In terms of overall gaming performance, the AMD Sempron 150 is noticeably better than the AMD Sempron 64 LE-1200 when it comes to running the latest games. This also means it will be less likely to bottleneck more powerful GPUs, allowing them to achieve more of their gaming performance potential.

The Sempron 150 was released less than a year after the Sempron 64 LE-1200, and so they are likely to have similar levels of support, and similarly optimized performance when running the latest games.

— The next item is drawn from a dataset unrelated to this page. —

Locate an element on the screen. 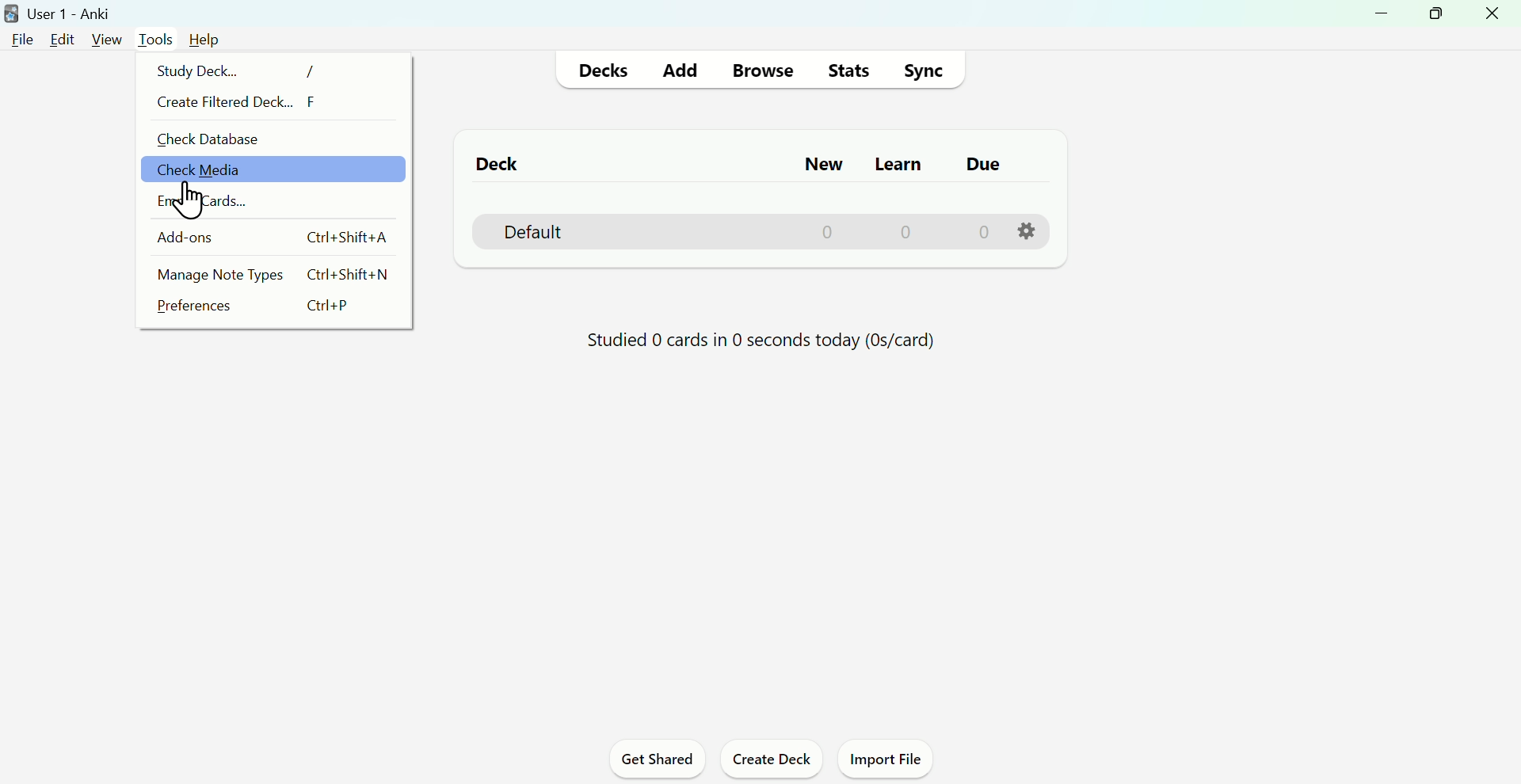 This screenshot has height=784, width=1521. Help is located at coordinates (205, 39). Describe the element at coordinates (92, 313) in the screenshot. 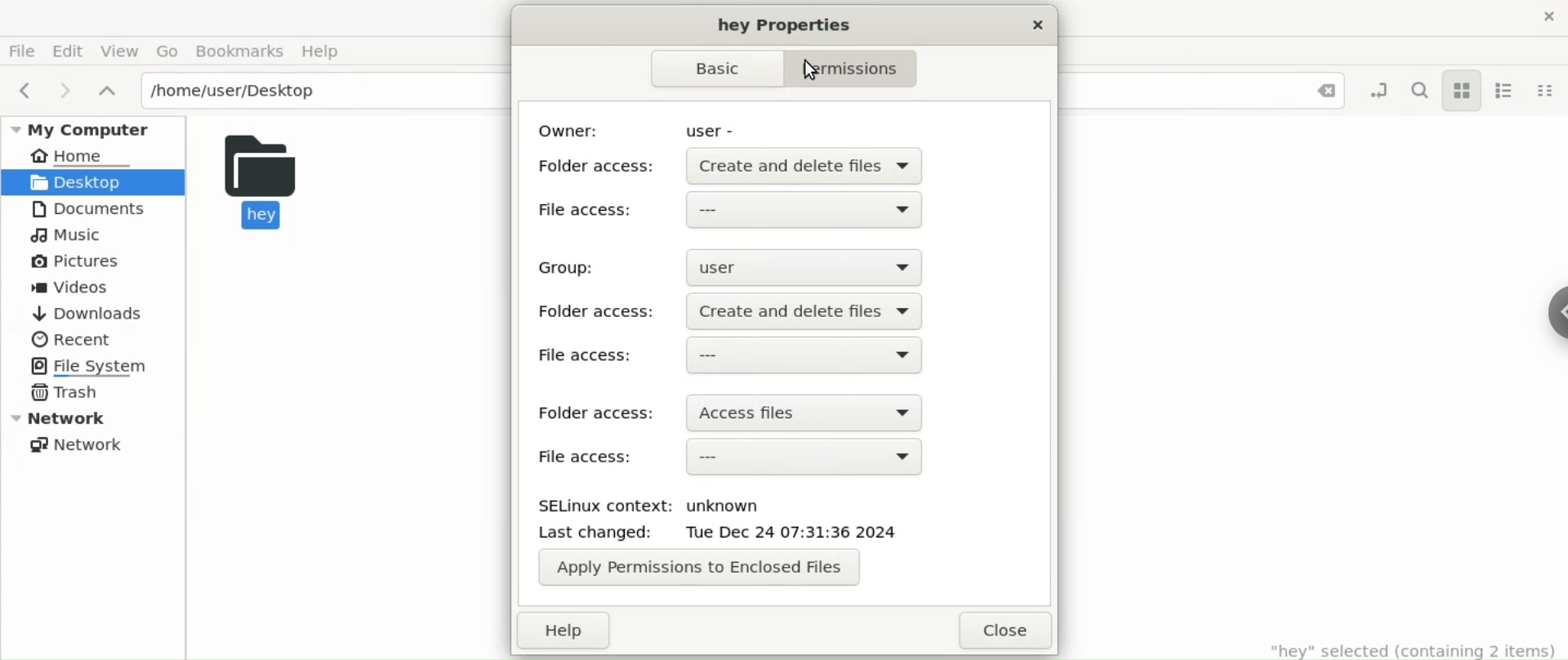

The Sempron 64 LE-1200 and the Sempron 150 both have 1 cores, and so are quite likely to struggle with the latest games, or at least bottleneck high-end graphics cards when running them. With a decent accompanying GPU, the Sempron 64 LE-1200 and the Sempron 150 may still be able to run slightly older games fairly effectively.

More important for gaming than the number of cores and threads is the clock rate. Problematically, unless the two CPUs are from the same family, this can only serve as a general guide and nothing like an exact comparison, because the clock cycles per instruction (CPI) will vary so much.

The Sempron 64 LE-1200 and Sempron 150 are not from the same family of CPUs, so their clock speeds are by no means directly comparable. Bear in mind, then, that while the Sempron 150 has a 0.8 GHz faster frequency, this is not always an indicator that it will be superior in performance, despite frequency being crucial when trying to avoid GPU bottlenecking. In this case, however, the difference is probably a good indicator that the is superior.

Aside from the clock rate, the next-most important CPU features for PC game performance are L2 and L3 cache size. Faster than RAM, the more cache available, the more data that can be stored for lightning-fast retrieval. L1 Cache is not usually an issue anymore for gaming, with most high-end CPUs eking out about the same L1 performance, and L2 is more important than L3 - but L3 is still important if you want to reach the highest levels of performance. Bear in mind that although it is better to have a larger cache, the larger it is, the higher the latency, so a balance has to be struck.

The Sempron 150 has a 512 KB bigger L2 cache than the Sempron 64 LE-1200, but neither of the CPUs have L3 caches, so the Sempron 150 wins out in this area with its larger L2 cache.

The maximum Thermal Design Power is the power in Watts that the CPU will consume in the worst case scenario. The lithography is the semiconductor manufacturing technology being used to create the CPU - the smaller this is, the more transistors that can be fit into the CPU, and the closer the connections. For both the lithography and the TDP, it is the lower the better, because a lower number means a lower amount of power is necessary to run the CPU, and consequently a lower amount of heat is produced.

Both the Sempron 64 LE-1200 and the Sempron 150 have the same TDP of 45 Watts, but the Sempron 150 has a lower lithography size, and so will affect your yearly electricity bills less adversely.